╭─ RAW DATA
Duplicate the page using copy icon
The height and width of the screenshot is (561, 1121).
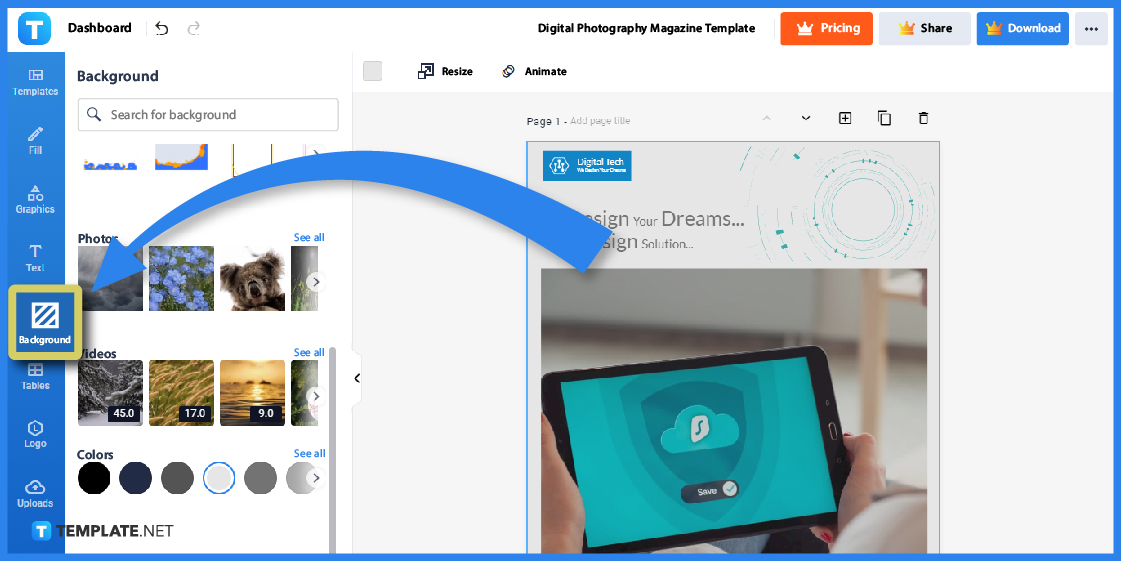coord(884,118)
╰─
╭─ RAW DATA
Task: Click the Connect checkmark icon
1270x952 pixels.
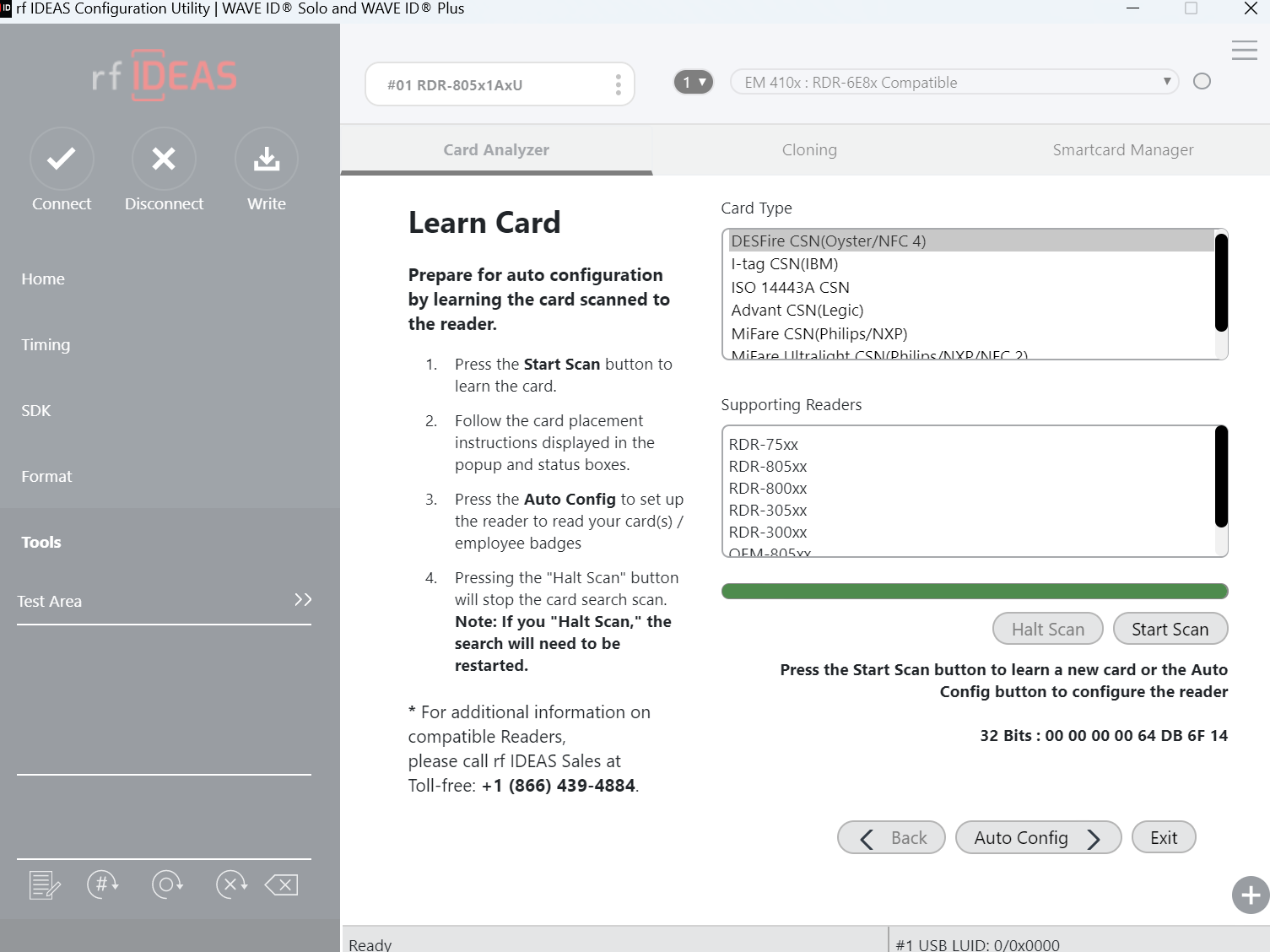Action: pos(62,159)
╰─
╭─ RAW DATA
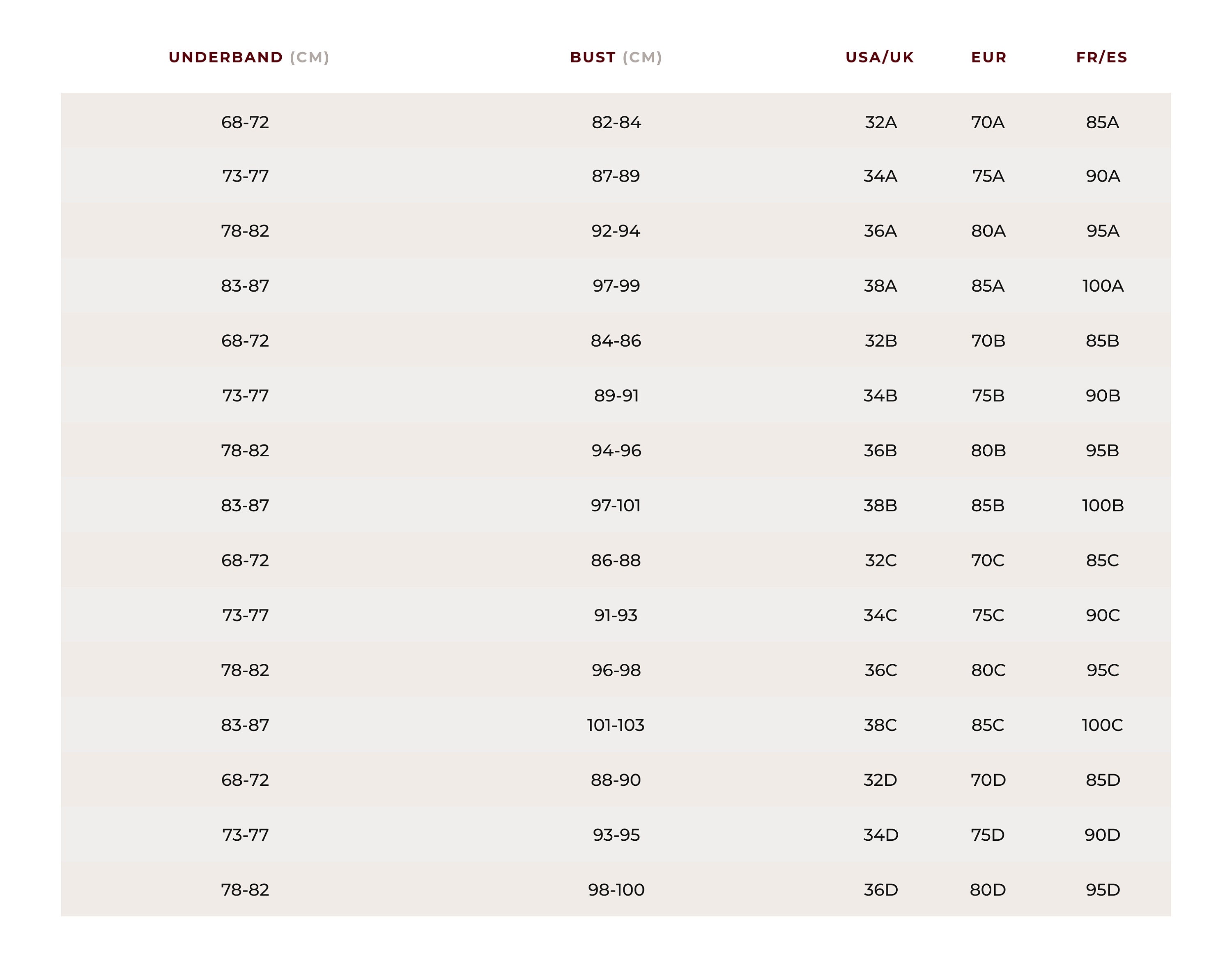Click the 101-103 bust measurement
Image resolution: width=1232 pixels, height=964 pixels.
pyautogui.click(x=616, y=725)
╰─
Write out the material word for word, from the line with "Task: Click the Connect checkmark icon" to the line with "Action: pos(62,159)", including both of those lines. Leave the pictures out.

**FULL SOLUTION**
Task: Click the Connect checkmark icon
1270x952 pixels.
Action: pos(62,159)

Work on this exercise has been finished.